▶ [Task to complete]
Each entry listed below should be reproduced word for word.

**** Material for the task

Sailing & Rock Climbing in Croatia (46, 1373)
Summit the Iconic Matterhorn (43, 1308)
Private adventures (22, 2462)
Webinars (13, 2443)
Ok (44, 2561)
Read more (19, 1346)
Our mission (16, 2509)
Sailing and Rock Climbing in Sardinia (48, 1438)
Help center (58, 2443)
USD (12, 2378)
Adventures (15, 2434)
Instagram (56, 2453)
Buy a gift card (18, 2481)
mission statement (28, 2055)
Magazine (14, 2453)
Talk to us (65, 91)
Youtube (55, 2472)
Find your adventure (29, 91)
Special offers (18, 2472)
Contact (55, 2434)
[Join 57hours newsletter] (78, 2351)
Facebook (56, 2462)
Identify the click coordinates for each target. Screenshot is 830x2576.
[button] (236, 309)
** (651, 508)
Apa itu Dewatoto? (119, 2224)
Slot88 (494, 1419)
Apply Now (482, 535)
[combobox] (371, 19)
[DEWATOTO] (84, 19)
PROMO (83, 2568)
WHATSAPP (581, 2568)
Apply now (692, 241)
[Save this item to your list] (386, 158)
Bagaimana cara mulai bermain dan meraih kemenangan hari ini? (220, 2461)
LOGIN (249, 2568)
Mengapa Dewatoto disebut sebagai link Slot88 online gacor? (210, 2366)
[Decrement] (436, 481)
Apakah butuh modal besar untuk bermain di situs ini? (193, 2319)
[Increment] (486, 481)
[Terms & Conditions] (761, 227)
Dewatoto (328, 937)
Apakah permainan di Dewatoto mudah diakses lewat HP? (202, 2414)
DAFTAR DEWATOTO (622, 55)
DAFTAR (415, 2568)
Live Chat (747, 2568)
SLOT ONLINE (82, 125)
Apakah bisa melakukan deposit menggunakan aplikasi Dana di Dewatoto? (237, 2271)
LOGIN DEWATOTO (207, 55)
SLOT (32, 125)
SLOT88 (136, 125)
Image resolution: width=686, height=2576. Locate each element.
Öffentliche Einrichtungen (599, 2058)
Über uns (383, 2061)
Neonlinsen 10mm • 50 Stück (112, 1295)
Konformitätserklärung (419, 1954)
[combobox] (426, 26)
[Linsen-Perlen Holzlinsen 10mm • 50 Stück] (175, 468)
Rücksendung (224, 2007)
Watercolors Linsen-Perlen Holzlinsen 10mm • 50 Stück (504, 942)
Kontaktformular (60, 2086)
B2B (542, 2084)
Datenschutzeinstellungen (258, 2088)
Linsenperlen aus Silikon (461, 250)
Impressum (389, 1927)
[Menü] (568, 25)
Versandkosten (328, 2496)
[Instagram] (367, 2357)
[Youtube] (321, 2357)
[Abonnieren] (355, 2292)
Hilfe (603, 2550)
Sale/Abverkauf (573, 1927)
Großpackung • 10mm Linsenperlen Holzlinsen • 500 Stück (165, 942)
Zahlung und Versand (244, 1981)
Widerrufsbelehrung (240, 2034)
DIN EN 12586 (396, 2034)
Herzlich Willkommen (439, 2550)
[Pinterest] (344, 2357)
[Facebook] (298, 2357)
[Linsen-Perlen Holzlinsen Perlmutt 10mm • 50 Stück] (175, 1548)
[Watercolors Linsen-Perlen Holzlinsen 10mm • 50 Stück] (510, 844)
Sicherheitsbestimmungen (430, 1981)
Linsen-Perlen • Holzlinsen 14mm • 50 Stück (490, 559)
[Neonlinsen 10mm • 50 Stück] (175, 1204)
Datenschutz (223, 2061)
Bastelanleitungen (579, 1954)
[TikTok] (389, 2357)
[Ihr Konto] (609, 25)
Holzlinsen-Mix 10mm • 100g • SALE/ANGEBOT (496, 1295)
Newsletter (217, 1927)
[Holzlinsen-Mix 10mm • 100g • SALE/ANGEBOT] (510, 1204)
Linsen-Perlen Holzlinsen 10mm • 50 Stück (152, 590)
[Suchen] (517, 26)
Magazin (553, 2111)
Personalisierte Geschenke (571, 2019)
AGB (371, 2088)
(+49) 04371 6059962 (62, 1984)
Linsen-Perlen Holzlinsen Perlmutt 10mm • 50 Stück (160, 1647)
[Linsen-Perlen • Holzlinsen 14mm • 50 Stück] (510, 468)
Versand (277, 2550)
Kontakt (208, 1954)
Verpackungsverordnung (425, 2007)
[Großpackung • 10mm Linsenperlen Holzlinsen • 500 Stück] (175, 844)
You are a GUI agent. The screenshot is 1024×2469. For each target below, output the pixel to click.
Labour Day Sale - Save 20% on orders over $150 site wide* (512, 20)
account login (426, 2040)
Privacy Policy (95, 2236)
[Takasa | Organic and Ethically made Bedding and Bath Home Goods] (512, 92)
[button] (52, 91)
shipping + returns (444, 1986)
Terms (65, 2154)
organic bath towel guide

********

▶ [Result of this task]
Sailing & Rock Climbing in Croatia (46, 1373)
Summit the Iconic Matterhorn (43, 1308)
Private adventures (22, 2462)
Webinars (13, 2443)
Ok (44, 2561)
Read more (19, 1346)
Our mission (16, 2509)
Sailing and Rock Climbing in Sardinia (48, 1438)
Help center (58, 2443)
USD (12, 2378)
Adventures (15, 2434)
Instagram (56, 2453)
Buy a gift card (18, 2481)
mission statement (28, 2055)
Magazine (14, 2453)
Talk to us (65, 91)
Youtube (55, 2472)
Find your adventure (29, 91)
Special offers (18, 2472)
Contact (55, 2434)
[Join 57hours newsletter] (78, 2351)
Facebook (56, 2462)
Identify the click coordinates for each target. Screenshot is 830x2576.
[button] (236, 309)
** (651, 508)
Apa itu Dewatoto? (119, 2224)
Slot88 (494, 1419)
Apply Now (482, 535)
[combobox] (371, 19)
[DEWATOTO] (84, 19)
PROMO (83, 2568)
WHATSAPP (581, 2568)
Apply now (692, 241)
[Save this item to your list] (386, 158)
Bagaimana cara mulai bermain dan meraih kemenangan hari ini? (220, 2461)
LOGIN (249, 2568)
Mengapa Dewatoto disebut sebagai link Slot88 online gacor? (210, 2366)
[Decrement] (436, 481)
Apakah butuh modal besar untuk bermain di situs ini? (193, 2319)
[Increment] (486, 481)
[Terms & Conditions] (761, 227)
Dewatoto (328, 937)
Apakah permainan di Dewatoto mudah diakses lewat HP? (202, 2414)
DAFTAR DEWATOTO (622, 55)
DAFTAR (415, 2568)
Live Chat (747, 2568)
SLOT ONLINE (82, 125)
Apakah bisa melakukan deposit menggunakan aplikasi Dana di Dewatoto? (237, 2271)
LOGIN DEWATOTO (207, 55)
SLOT (32, 125)
SLOT88 (136, 125)
Image resolution: width=686, height=2576. Locate each element.
Öffentliche Einrichtungen (599, 2058)
Über uns (383, 2061)
Neonlinsen 10mm • 50 Stück (112, 1295)
Konformitätserklärung (419, 1954)
[combobox] (426, 26)
[Linsen-Perlen Holzlinsen 10mm • 50 Stück] (175, 468)
Rücksendung (224, 2007)
Watercolors Linsen-Perlen Holzlinsen 10mm • 50 Stück (504, 942)
Kontaktformular (60, 2086)
B2B (542, 2084)
Datenschutzeinstellungen (258, 2088)
Linsenperlen aus Silikon (461, 250)
Impressum (389, 1927)
[Menü] (568, 25)
Versandkosten (328, 2496)
[Instagram] (367, 2357)
[Youtube] (321, 2357)
[Abonnieren] (355, 2292)
Hilfe (603, 2550)
Sale/Abverkauf (573, 1927)
Großpackung • 10mm Linsenperlen Holzlinsen • 500 Stück (165, 942)
Zahlung und Versand (244, 1981)
Widerrufsbelehrung (240, 2034)
DIN EN 12586 (396, 2034)
Herzlich Willkommen (439, 2550)
[Pinterest] (344, 2357)
[Facebook] (298, 2357)
[Linsen-Perlen Holzlinsen Perlmutt 10mm • 50 Stück] (175, 1548)
[Watercolors Linsen-Perlen Holzlinsen 10mm • 50 Stück] (510, 844)
Sicherheitsbestimmungen (430, 1981)
Linsen-Perlen • Holzlinsen 14mm • 50 Stück (490, 559)
[Neonlinsen 10mm • 50 Stück] (175, 1204)
Datenschutz (223, 2061)
Bastelanleitungen (579, 1954)
[TikTok] (389, 2357)
[Ihr Konto] (609, 25)
Holzlinsen-Mix 10mm • 100g • SALE/ANGEBOT (496, 1295)
Newsletter (217, 1927)
[Holzlinsen-Mix 10mm • 100g • SALE/ANGEBOT] (510, 1204)
Linsen-Perlen Holzlinsen 10mm • 50 Stück (152, 590)
[Suchen] (517, 26)
Magazin (553, 2111)
Personalisierte Geschenke (571, 2019)
AGB (371, 2088)
(+49) 04371 6059962 (62, 1984)
Linsen-Perlen Holzlinsen Perlmutt 10mm • 50 Stück (160, 1647)
[Linsen-Perlen • Holzlinsen 14mm • 50 Stück] (510, 468)
Versand (277, 2550)
Kontakt (208, 1954)
Verpackungsverordnung (425, 2007)
[Großpackung • 10mm Linsenperlen Holzlinsen • 500 Stück] (175, 844)
You are a GUI agent. The screenshot is 1024×2469. For each target below, output the pixel to click.
Labour Day Sale - Save 20% on orders over $150 site wide* (512, 20)
account login (426, 2040)
Privacy Policy (95, 2236)
[Takasa | Organic and Ethically made Bedding and Bath Home Goods] (512, 92)
[button] (52, 91)
shipping + returns (444, 1986)
Terms (65, 2154)
organic bath towel guide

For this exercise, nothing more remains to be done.